- Not a substitute for professional veterinary help.
There are times when I enviously watch my cat sleep the day away in pure bliss. Ah, to be so relaxed and content!
Cats routinely sleep around 16 hours per day, sometimes even 20. So what’s the deal—are they bored? Just lazy? Or is it a genetic behavior that dates back to their feral ancestors?
Let’s take a closer look at why our cats sleep so much.
To understand why cats sleep so much, it’s helpful to look at the differences between human sleep behavior and cat sleep behavior.
Cats replenish their energy with several naps throughout the day as opposed to one long block of sleep like humans. But these “catnaps” usually remain in light sleep mode, seldom dipping into the deep, restorative type of sleep that we all need.
Why is this the case? It boils down to a cat’s role as a natural predator.
Unlike humans, cats are always poised for the hunt—even during sleep. While they may appear to be out cold, their senses are still sharp enough to spring them into action if necessary. You can tell a cat is in light sleep when their ears are twitching or turning toward a nearby sound.
Cats do experience deep sleep like humans, but since their naps only last about 15-20 minutes per cycle, their periods of deep sleep are much shorter, typically around five minutes.
That said, a cat’s affection for his owner will often win out over their natural drive to sleep all day. Cats are social animals. And even though they get a bad rap for being aloof and inflexible, they’re actually quite adaptable. A house cat will learn to accommodate his humans’ schedules and sleep patterns so he can spend more time with them.
1. Hunting requires energy
We’ve already established that cats are natural predators. The thing is, a carnivore’s diet doesn’t come easily. Unlike readily available fields of grass, prey must be stalked, hunted, and caught. All of this prowling and chasing expends major energy. Cats need to sleep frequently to recharge and store up energy for the next hunt.
I can hear the protests already: “What hunt?! I’m the one who provides the food. All he needs to do is stroll into the next room.” While it’s true that domesticated felines experience a comparably less challenging lifestyle than their wild comrades, they’re still programmed to prepare for hunting. It’s genetics.
Even after years of domestication, cats still retain many of the primal behaviors of their wildcat ancestors. Lions, for instance, will hunt at night and sleep all day. Sound familiar?

- GIVEN MATERIAL
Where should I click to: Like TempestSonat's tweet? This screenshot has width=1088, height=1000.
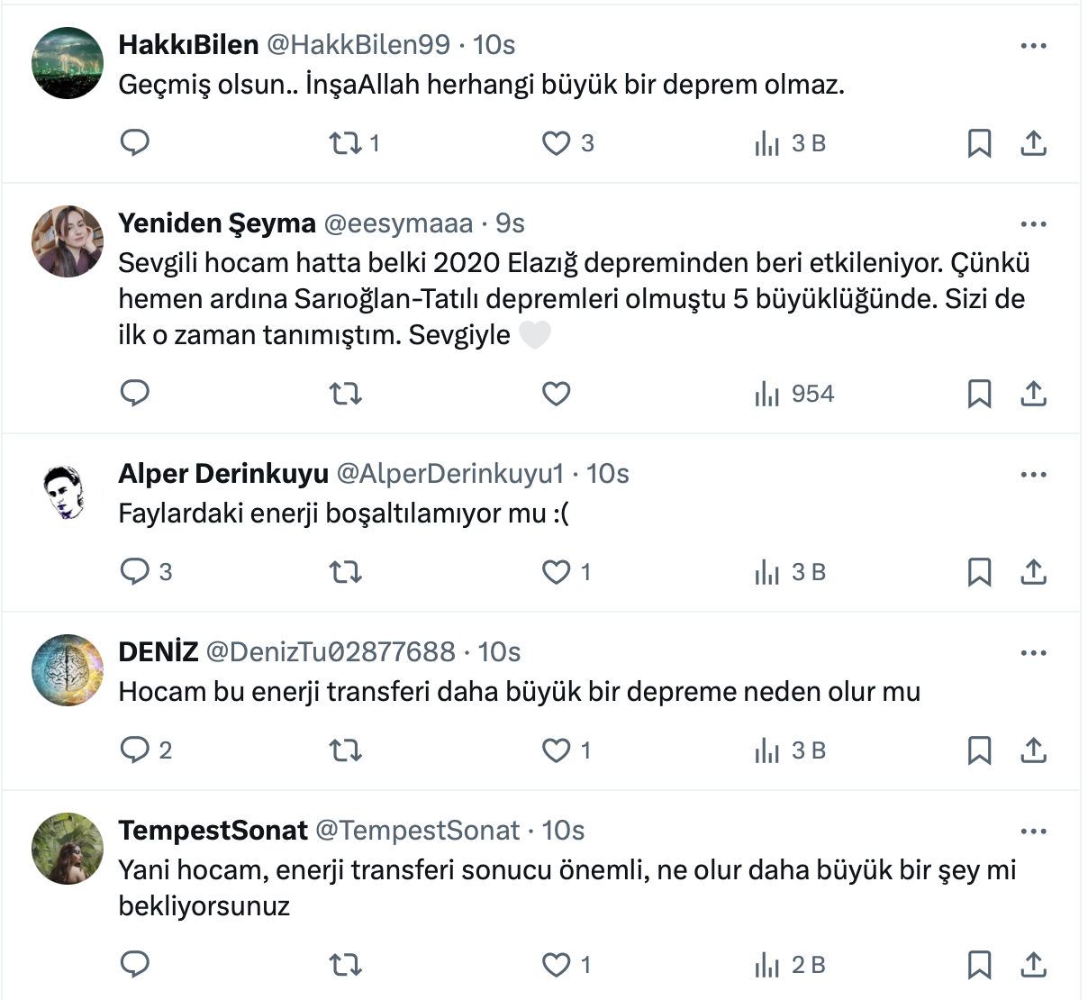pyautogui.click(x=557, y=965)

- WHAT THIS TASK INVOLVES
Retype the cat sleep article above between "There are times" and "sleep so much.", inclusive.

- RESPONSE BELOW
There are times when I enviously watch my cat sleep the day away in pure bliss. Ah, to be so relaxed and content!
Cats routinely sleep around 16 hours per day, sometimes even 20. So what’s the deal—are they bored? Just lazy? Or is it a genetic behavior that dates back to their feral ancestors?
Let’s take a closer look at why our cats sleep so much.